- **PROBLEM STATEMENT**
What's needed is an exact copy of the lines from the one that contains "You are a GUI" to the end of the data below, leaving the pictures out.

Saved data entries

BEGIN

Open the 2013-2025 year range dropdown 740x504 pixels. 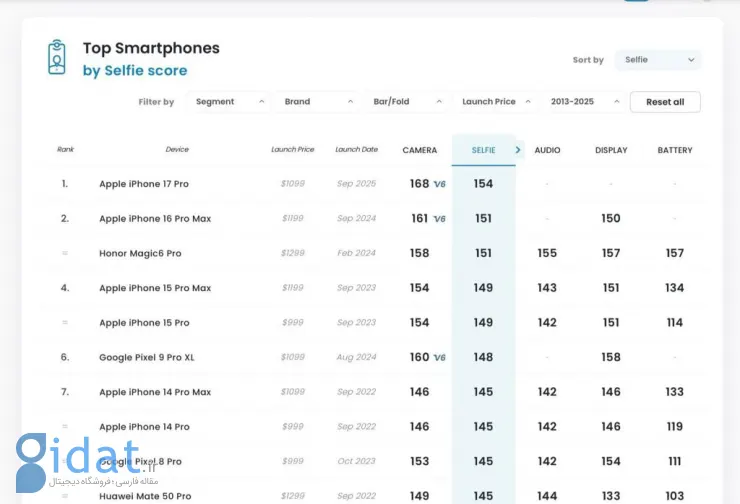585,102
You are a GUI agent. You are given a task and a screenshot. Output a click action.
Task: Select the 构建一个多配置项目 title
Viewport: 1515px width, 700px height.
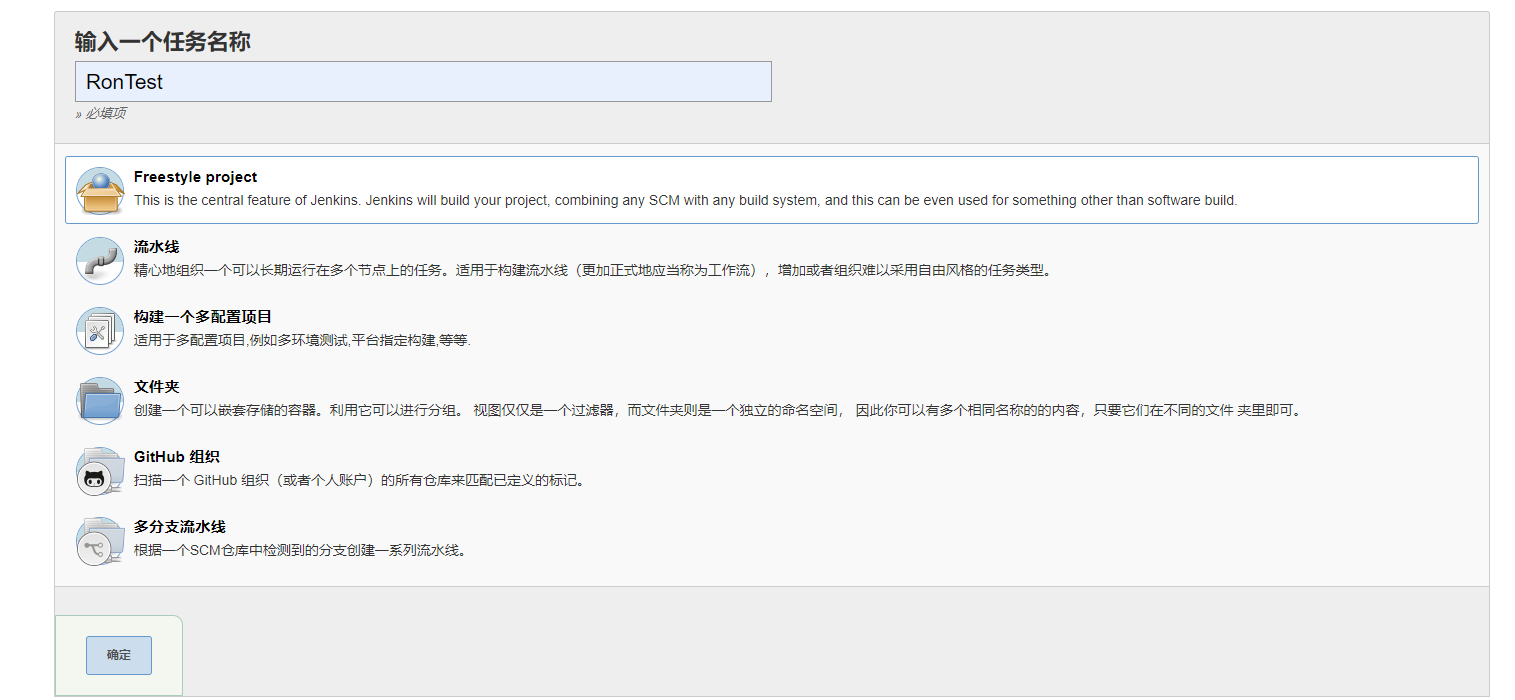click(x=202, y=317)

END

- **RESPONSE TO THIS EXERCISE**
You are a GUI agent. You are given a task and a screenshot. Output a click action.
Task: Select the 构建一个多配置项目 title
Viewport: 1515px width, 700px height.
click(x=202, y=317)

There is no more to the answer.